We Energies, the gas company that cares?
Well, it does, if you can get into contact with anybody.  Last week their website went down and then came back up, but without complete phone numbers on how to contact them.  Then their contracted credit/debit card company (ridiculously charging three bucks to allow for the ‘convenience’ of using cards) rejected all credit cards.  So, customers had to call in.  Guess what, the actual quoted voice message on the machine, after spending 12 minutes to get to that, said: “because of high call volume the wait on hold will be more than one hour).  That was it. How much more ‘in excess’ of one hour might one suppose that to be?

The people who run We Energies are not dumb and most of them are quite nice, but their organization online and with direct human customer service is damaged.  The customer pays an awful price of time and angst in trying to deal with that company’s mistakes and problems.  As the company operates as, basically, a monopoly, there’s nothing to be done for it except getting ahold of oneself and endure.  Every part of America does not work as well as some might think, and when competition disappears from commerce the situation, as described here that occurred with, We Energies, becomes ever more common.


Yes, it’s hot, and yes, it’s July, but let’s talk snow anyway.
The Lake Geneva Public Works meeting last week got the ball rolling and began the back and forth on what is expected of the street department in regard to snow removal, what the residents are required to do per ordinances, and what the downtown businesses are responsible for. Last winter the business district was not happy with the snow removal (or lack of it) and many complaints were received at the city office and the public works department. The Business Improvement District (BID) discussed the issue at meetings and tried to brainstorm solutions.  They also invited the head of public works to sit and participate in open conversation.

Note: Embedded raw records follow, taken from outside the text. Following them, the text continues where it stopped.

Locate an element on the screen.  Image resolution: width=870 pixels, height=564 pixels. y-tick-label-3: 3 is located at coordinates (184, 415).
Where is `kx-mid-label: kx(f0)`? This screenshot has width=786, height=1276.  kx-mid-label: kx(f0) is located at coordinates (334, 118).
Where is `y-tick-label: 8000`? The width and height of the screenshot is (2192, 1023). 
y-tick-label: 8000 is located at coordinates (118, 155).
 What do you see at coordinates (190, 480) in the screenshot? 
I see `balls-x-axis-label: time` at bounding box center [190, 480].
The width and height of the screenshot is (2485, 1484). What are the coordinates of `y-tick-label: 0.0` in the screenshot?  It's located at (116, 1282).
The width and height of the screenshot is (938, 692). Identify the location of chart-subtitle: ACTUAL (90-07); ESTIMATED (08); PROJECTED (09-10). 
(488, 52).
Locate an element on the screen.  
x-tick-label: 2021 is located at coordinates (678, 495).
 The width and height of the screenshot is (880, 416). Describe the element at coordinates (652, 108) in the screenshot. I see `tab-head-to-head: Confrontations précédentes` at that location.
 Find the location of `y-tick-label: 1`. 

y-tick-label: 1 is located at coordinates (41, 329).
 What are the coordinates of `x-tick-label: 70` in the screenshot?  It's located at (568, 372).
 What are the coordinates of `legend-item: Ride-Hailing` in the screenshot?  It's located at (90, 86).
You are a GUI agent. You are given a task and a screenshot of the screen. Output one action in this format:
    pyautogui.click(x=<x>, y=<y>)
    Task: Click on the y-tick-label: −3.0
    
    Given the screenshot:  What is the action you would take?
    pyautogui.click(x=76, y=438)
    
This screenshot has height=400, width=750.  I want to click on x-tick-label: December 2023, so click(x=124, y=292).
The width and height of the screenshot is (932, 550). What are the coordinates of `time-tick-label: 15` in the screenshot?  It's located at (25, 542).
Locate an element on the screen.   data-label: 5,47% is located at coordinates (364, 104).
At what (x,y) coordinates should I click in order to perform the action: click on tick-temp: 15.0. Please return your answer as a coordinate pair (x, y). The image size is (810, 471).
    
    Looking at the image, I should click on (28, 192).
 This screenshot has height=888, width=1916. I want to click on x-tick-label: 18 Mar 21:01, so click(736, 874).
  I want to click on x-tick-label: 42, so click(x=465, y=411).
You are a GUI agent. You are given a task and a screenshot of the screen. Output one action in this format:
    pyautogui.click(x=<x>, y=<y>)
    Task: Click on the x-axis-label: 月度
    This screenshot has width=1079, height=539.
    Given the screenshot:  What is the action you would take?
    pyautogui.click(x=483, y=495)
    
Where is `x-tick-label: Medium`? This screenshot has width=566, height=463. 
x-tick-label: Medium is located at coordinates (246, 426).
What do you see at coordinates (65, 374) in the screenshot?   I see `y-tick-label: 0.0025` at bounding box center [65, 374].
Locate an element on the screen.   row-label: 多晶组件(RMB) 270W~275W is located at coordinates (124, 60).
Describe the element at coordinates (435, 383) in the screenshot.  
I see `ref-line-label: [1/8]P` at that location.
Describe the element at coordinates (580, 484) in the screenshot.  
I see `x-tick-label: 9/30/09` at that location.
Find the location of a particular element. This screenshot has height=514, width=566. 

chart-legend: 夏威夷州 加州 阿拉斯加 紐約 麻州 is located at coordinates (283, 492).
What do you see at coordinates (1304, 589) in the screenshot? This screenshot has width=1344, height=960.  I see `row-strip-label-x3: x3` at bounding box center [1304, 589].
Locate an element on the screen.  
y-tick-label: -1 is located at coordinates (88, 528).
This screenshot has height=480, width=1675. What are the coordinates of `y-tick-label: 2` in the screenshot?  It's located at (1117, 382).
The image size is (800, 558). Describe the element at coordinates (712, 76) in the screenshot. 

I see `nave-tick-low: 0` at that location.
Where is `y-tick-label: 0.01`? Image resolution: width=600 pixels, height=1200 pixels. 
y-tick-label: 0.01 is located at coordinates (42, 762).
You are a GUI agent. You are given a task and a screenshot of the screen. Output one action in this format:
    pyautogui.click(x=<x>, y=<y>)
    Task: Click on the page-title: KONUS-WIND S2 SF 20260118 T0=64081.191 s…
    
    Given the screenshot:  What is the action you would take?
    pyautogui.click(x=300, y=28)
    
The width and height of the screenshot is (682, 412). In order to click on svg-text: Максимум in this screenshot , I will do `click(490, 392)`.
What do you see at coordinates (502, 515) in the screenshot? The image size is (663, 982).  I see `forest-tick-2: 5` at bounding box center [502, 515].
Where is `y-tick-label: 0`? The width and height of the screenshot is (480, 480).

What it came down to was that businesses did not like the pile of frozen snow that accumulates along the curbs and on the brick portion of the sidewalks. The street department shared the procedure as to what, why, and how snow removal is handled by the city and what could possibly be changed on their end, and what the retailers could do differently to resolve some of the issues. The talk snowballed into a lengthy conversation full of complaints and entitlements with no real solution. One more snowstorm was had before the season ended (at a convenient time for the plow crew) and a snow emergency was declared, allowing the downtown to be cleared of parked cars, streamlining the plowing process. Tom Earle, the head of public works, wanted all concerned to know what happened and so no changes were made.  The businesses in Lake Geneva must gird themselves for the winter ahead if it is to be filled with snow.

Animal of the Week

Opossum Lake Geneva

A local possum making the rounds. Thankfully this reporter didn’t get chased this time.